His Woman from Pozzuoli[22] is similar to Raphael’s “La Fornarina[23] in that both are three-quarter figures, large soulful eyes and transparent colors. These aspects are also seen in Schad’s Self Portrait[24] which also includes three quarter figures and transparent coloring. A large difference is that Raphael’s painting has the woman looking to the viewer and inviting them in whereas Schad’s work lacks warmth and welcome as the form looks away. In the work Two Girls[25] by Schad, the forms do not make eye contact with the viewer and that keeps the work from being too vulgar.[26]Two Girls is similar to antiquity in that it shows two female forms partially nude and lounging around which is common in antiquity. Titian’s Venus of Urbino[27] is similar to Christian Schad’s Two Girls in that respect. Christian Schad captures sexual undertones but still slightly resembles antiquity and the great masters of that time.

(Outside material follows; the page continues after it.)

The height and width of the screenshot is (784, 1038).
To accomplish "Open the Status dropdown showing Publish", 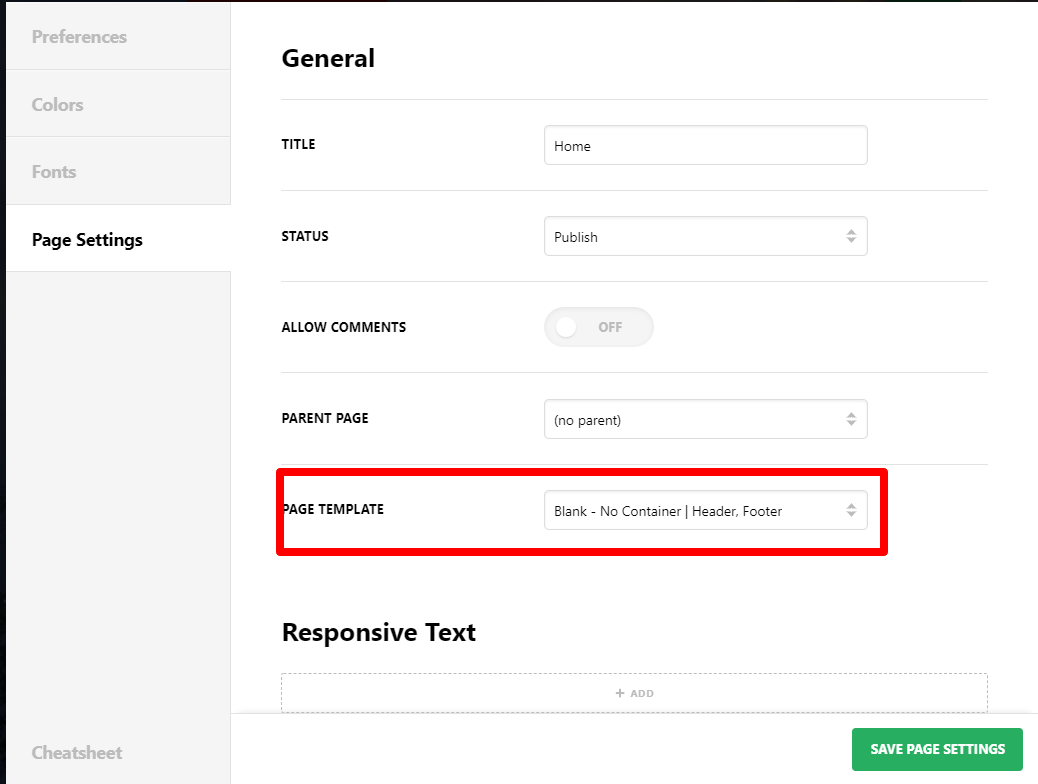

A large difference between Christian Schad and the great masters was that he used a wide variety of models, anyone from a Count to a pauper. The great masters that he looked up to rarely used common people in their works. Christian Schad wanted individuals who had not conformed, like himself. He wanted to paint people who stood for something and had a certain idea to express. Because of his varied model choices and symbolic painting style he was able to capture the changing world around him. His works can be seen as a chronological artistic depiction of how Europe changed before, during and after the World War.

Christian Schad’s works capture the emotions, socioeconomic changes, and sexual freedom that filled Germany after World War I. Christian Schad captured the world from different kinds of people which gave his works a world view. What makes Christian Schad a unique painter is that his painting style follows the styles of the great Italian masters. Christian Schad uses those skills to incorporate implicit and explicit sexual undertones while not being vulgar. His works were seen all over Europe during this time and he is still seen today as an artist that resorted back to the antique Italian masters.


[1] Wieland Schmied, Neue Sachlichkeit and German Realism of the Twenties (London: Arts Countil of Great Britain, 1978), 46.

[2] Ibid.

[3] Wieland Schmied, Neue Sachlichkeit and German Realism of the Twenties (London: Arts Countil of Great Britain, 1978), 47.

[4] Jill Lloyd and Michael Peppiatt, Christian Schad and the Neue Sachlichkeit. (New York: W.W. Norton, 2003),237 .

[5] Ibid.

[6] Jill Lloyd and Michael Peppiatt, Christian Schad and the Neue Sachlichkeit,241.

[7] Ibid.

[8] Ibid.

[9] Ibid.

[10] Arthur Danto, “Sex and the City: The Erotic Dreamworld of Christian Schad.” The Nation. 276. no. 22 (2003): 33-36.

[11]Hilton Kramer, “Weimar Era’s Schad, Cynical, Sardonic”, New York Observer. (2003): 1.

[12] Christian Schad, Two Boys, silverpoint,1929, Schlossmuseum, Aschaffenburg.

[13] Christian Schad, The Five Humours, lithographic crayon, 1931, Stiftung, Aschaffenburg.

[14] Christian Schad, Dr. Haustein, oil on canvas, 1928, Museo Thyssen-Bornemisza, Madrid

[15] Christian Schad. Christian Schad Retrospective. (Basel: Basel : Editions Panderma Carl Laszlo ,1972), 232.

[16] Ibid.

[17] Arthur Danto, “Sex and the City: The Erotic Dreamworld of Christian Schad.” The Nation. 276. no. 22 (2003): 33-36.

[18] Ibid.

[19] Sabine Rewald, Ian Buruma and Matthias Eberle, Glitter and Doom: German Portraits from the 1920s ( New Haven: Yale University Press, 2006), 151.

 

[20] Ibid.

[21] Sabine Rewald, Ian Buruma and Matthias Eberle, Glitter and Doom, 165.

[22] Christian Schad, Woman from Pozzuoli oil on canvas, 1925, private collection.

[23] Raphael, La Fornarina, oil on wood, 1518-20, Galleria Nazionale d’Arte Antica, Rome

[24] Christian Schad, Self-Portrait, oil on wood, 1927, private collection.

[25] Christian Schad, Two Girls, oil on canvas, 1928, private collection.

[26] Arthur Danto, “Sex and the City: The Erotic Dreamworld of Christian Schad.” The Nation. 276. no. 22 (2003): 33-36.

[27] Titian, Venus of Urbino, oil on canvas,1538, Tiziano and Sebastiano del Piombo.